*SHORT TASK*:
Return every row below word for word, with nothing changed.

*ENTRIES SHOWN*:
— Begin —

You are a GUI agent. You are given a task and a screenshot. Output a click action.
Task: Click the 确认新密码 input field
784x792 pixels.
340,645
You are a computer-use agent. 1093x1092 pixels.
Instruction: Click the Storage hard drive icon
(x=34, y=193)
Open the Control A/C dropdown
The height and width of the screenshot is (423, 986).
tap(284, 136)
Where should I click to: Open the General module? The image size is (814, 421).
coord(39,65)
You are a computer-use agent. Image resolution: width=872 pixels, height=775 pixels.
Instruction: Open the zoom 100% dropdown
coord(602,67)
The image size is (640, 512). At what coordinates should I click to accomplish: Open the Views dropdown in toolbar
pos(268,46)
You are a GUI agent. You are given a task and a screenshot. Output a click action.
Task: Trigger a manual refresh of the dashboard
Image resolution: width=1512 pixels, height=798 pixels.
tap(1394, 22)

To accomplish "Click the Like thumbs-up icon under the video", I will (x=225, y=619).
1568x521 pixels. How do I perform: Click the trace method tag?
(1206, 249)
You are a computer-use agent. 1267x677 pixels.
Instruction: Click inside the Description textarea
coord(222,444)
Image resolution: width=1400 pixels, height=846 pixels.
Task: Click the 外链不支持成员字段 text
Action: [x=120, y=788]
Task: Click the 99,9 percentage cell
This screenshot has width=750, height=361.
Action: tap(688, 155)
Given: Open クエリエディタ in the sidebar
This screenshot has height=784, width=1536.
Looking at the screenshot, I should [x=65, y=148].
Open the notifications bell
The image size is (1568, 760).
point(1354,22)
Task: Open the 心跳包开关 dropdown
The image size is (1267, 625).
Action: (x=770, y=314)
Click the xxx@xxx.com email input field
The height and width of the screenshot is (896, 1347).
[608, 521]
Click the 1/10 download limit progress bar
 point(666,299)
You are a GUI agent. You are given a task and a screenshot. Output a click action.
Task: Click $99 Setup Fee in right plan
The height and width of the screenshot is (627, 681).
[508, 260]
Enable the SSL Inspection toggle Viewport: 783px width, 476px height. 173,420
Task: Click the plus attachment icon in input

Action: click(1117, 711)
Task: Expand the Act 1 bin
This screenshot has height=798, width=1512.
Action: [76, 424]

— End —

*OUTPUT BELOW*:
You are a GUI agent. You are given a task and a screenshot. Output a click action.
Task: Click the 确认新密码 input field
784x792 pixels.
340,645
You are a computer-use agent. 1093x1092 pixels.
Instruction: Click the Storage hard drive icon
(x=34, y=193)
Open the Control A/C dropdown
The height and width of the screenshot is (423, 986).
tap(284, 136)
Where should I click to: Open the General module? The image size is (814, 421).
coord(39,65)
You are a computer-use agent. Image resolution: width=872 pixels, height=775 pixels.
Instruction: Open the zoom 100% dropdown
coord(602,67)
The image size is (640, 512). At what coordinates should I click to accomplish: Open the Views dropdown in toolbar
pos(268,46)
You are a GUI agent. You are given a task and a screenshot. Output a click action.
Task: Trigger a manual refresh of the dashboard
Image resolution: width=1512 pixels, height=798 pixels.
tap(1394, 22)

To accomplish "Click the Like thumbs-up icon under the video", I will (x=225, y=619).
1568x521 pixels. How do I perform: Click the trace method tag?
(1206, 249)
You are a computer-use agent. 1267x677 pixels.
Instruction: Click inside the Description textarea
coord(222,444)
Image resolution: width=1400 pixels, height=846 pixels.
Task: Click the 外链不支持成员字段 text
Action: [x=120, y=788]
Task: Click the 99,9 percentage cell
This screenshot has width=750, height=361.
Action: tap(688, 155)
Given: Open クエリエディタ in the sidebar
This screenshot has height=784, width=1536.
Looking at the screenshot, I should [x=65, y=148].
Open the notifications bell
The image size is (1568, 760).
point(1354,22)
Task: Open the 心跳包开关 dropdown
The image size is (1267, 625).
Action: (x=770, y=314)
Click the xxx@xxx.com email input field
The height and width of the screenshot is (896, 1347).
[608, 521]
Click the 1/10 download limit progress bar
 point(666,299)
You are a GUI agent. You are given a task and a screenshot. Output a click action.
Task: Click $99 Setup Fee in right plan
The height and width of the screenshot is (627, 681).
[508, 260]
Enable the SSL Inspection toggle Viewport: 783px width, 476px height. 173,420
Task: Click the plus attachment icon in input

Action: click(1117, 711)
Task: Expand the Act 1 bin
This screenshot has height=798, width=1512.
Action: [76, 424]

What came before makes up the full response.